L’effet de 150 milliards de dollars de la chute en Chine entraîne un autre événement important : le Fonds international dans votre portefeuille.

Généré parDorian ShawRévisé parThe Newsroom
jeudi 10 septembre 2026 08:42 ET4 min de lecture

Un écart de 150 milliards de dollars se crée en Europe. Ce n’est pas un chiffre que l’on peut voir sur l’écran d’un investisseur américain, à moins qu’il ne cherche activement à le trouver. En 2025, l’Union européenne a perdu une part de marché aux fabricants chinois équivalente à 0,7 % de son PIB – soit environ 150 milliards de dollars – contre 0,5 % l’année précédente.Analyse de Bloomberg Economics publiée cette semaineOn peut choisir n’importe quel grand groupe allemand : les constructeurs de voitures, les géants de l’industrie chimique, les fabricants d’équipements… C’est une déduction qui se produit avant même que tout cela atteigne votre compte en banque. C’est le lien important à mentionner : le premier “domino” qui se produit, c’est le choc en soi, qui est public. Le prochain “domino” qui se produit concerne la part internationale du portefeuille de retraite moyen aux États-Unis.

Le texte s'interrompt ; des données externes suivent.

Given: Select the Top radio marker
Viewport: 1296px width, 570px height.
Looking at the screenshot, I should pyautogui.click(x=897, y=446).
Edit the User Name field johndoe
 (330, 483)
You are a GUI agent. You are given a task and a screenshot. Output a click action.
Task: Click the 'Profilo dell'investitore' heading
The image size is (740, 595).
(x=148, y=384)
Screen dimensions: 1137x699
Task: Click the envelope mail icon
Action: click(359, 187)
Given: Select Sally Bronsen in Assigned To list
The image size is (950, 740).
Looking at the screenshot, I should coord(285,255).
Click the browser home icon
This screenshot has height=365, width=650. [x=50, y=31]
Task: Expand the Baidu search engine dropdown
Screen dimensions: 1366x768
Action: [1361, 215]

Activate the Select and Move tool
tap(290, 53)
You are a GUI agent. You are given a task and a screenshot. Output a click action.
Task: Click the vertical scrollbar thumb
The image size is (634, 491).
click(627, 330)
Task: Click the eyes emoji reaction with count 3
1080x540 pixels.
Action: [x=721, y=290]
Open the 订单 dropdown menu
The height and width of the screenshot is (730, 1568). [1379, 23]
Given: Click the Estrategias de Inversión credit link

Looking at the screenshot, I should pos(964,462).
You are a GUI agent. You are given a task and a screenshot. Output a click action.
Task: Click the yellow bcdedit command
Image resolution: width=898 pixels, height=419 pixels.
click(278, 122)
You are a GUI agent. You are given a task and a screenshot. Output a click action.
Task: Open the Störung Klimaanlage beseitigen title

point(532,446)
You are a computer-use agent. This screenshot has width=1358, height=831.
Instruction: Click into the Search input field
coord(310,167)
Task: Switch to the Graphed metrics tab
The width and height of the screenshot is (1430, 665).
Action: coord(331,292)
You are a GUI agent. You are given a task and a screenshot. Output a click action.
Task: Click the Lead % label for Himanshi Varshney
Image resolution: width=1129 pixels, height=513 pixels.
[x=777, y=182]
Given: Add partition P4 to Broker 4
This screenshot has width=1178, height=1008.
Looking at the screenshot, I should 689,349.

Pourquoi l’inondation continue de s’agrandir

L’engin est l’économie propre à la Chine. Le modèle de Pékin encourage les usines à produire en excès, tandis qu’un filet de sécurité insuffisant force les ménages à épargner plutôt que de dépenser. En conséquence, les producteurs soutenus par l’État disposent d’une capacité bien supérieure à ce que la demande intérieure peut absorber. Ce surplus doit être évacué quelque part. Comme les tarifs américains ont fait baisser les exportations chinoises vers les États-Unis de 37 % par an, le marché européen, toujours ouvert, est devenu le lieu où ce surplus peut être évacué.Les exportations chinoises vers l’UE de 27 pays ont augmenté de 16,4 % au cours des cinq premiers mois de 2026.En plus d’une année où la Chine a enregistré un excédent commercial mondial record de 1,2 billions de dollars. C’est pourquoi les analystes l’appellent « China Shock 2.0 ». La première version, dans les années 2000, visait les textiles bon marché et les électroniques de base. L’Europe a réussi à se démarquer en se tournant vers des secteurs de valeur plus élevée : les véhicules électriques, les batteries, les turbines solaires et éoliennes, les machines industrielles et les produits chimiques. Les exportations chinoises concurrencent désormais ces secteurs.Environ 58 % des exportations de la zone euro, contre 46 % en 2000..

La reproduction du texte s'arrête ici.